• Problem:
The answer must consist of each line below that contains the string "computer".

Extracted data entries:
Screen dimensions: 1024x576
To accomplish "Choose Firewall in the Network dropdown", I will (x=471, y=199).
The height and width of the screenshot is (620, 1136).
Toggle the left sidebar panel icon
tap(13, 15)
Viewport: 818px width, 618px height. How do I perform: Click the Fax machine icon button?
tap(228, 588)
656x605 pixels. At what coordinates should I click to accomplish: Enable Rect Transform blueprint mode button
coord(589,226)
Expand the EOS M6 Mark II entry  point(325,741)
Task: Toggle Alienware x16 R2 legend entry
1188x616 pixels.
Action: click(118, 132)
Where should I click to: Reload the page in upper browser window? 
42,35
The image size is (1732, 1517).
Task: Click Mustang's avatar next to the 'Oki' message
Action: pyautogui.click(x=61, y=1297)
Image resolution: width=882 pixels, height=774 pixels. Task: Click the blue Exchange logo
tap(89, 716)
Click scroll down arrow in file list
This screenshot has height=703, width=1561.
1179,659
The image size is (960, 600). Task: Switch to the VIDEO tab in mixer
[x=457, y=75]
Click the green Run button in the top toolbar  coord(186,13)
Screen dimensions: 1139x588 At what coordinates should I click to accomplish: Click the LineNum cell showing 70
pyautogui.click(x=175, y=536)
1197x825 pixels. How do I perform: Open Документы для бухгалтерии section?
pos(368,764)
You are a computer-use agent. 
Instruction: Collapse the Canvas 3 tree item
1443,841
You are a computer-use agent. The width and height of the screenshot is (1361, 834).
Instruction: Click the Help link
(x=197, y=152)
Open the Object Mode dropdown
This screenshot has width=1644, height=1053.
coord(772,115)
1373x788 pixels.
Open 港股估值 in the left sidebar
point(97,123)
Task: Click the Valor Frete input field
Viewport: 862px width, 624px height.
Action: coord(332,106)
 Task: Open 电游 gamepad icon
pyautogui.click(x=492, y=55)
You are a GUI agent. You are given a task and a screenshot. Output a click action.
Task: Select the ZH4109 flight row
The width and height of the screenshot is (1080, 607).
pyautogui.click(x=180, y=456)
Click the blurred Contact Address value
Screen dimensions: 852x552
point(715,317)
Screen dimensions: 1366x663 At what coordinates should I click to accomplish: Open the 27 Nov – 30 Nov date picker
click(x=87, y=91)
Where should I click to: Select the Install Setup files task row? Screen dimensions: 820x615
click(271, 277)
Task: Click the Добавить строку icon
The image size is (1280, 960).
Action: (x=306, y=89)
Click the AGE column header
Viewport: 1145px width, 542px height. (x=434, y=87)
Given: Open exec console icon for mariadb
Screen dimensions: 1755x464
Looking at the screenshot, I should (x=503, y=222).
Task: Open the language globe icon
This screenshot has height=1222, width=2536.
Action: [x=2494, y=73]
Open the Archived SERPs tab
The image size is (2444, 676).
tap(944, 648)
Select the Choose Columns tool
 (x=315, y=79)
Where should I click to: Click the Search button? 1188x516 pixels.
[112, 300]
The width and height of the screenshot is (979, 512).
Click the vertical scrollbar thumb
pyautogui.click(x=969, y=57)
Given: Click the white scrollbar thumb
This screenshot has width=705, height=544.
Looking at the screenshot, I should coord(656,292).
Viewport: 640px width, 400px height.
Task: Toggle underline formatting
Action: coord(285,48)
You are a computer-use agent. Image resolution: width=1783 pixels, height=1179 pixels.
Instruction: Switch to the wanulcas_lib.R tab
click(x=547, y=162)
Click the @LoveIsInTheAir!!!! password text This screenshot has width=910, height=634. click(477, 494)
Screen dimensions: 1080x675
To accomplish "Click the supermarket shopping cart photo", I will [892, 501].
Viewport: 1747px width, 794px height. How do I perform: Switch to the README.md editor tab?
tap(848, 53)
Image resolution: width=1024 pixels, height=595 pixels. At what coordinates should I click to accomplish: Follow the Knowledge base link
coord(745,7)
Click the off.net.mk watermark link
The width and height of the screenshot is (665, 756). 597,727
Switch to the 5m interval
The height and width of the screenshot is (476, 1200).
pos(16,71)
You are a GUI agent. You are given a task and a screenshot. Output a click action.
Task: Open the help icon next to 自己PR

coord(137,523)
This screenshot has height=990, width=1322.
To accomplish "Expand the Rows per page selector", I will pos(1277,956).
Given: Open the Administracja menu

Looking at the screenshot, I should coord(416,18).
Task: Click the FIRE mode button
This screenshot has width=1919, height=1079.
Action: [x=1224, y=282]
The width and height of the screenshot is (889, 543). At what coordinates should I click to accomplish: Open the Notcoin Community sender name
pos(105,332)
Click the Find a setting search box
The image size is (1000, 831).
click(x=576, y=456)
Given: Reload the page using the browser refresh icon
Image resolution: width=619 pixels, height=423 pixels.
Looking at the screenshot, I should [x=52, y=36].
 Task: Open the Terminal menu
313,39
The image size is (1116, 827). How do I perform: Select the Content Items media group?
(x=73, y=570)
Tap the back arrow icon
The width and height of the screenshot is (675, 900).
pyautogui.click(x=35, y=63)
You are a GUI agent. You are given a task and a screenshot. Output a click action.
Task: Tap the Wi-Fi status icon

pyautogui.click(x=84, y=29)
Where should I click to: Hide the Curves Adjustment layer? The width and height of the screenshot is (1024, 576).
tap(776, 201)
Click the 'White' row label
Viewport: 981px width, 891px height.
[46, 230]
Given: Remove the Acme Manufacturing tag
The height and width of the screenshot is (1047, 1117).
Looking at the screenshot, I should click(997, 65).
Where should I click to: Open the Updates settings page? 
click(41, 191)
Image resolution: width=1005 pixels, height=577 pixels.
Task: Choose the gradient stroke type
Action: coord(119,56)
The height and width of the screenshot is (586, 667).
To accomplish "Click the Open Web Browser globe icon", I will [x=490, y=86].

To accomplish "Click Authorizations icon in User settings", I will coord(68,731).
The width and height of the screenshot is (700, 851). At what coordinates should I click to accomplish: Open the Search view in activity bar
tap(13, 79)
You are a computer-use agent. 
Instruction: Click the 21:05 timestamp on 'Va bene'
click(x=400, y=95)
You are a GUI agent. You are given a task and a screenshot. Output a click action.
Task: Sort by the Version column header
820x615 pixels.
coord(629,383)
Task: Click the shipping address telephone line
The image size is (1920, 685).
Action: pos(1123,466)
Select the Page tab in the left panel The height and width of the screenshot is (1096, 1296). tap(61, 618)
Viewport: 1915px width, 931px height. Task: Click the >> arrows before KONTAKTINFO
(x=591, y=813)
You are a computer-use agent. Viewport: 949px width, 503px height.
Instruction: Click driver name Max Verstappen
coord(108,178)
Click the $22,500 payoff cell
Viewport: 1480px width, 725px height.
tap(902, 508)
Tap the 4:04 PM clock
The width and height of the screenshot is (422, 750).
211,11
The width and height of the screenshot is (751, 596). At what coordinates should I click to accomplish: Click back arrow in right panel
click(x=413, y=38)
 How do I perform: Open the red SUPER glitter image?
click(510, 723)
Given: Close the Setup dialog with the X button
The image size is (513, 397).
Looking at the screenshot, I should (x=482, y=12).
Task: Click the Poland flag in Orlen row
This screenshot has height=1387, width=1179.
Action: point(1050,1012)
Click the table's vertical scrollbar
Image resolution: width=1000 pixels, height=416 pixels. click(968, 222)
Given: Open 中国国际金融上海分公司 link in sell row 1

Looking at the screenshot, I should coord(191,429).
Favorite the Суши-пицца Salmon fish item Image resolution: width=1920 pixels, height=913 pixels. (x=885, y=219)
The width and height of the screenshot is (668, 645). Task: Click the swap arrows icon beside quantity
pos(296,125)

• Problem solution:
You are a computer-use agent. 
You are a computer-use agent. The width and height of the screenshot is (1361, 834).
You are a computer-use agent. Image resolution: width=1783 pixels, height=1179 pixels.
You are a computer-use agent. 
You are a computer-use agent. Viewport: 949px width, 503px height.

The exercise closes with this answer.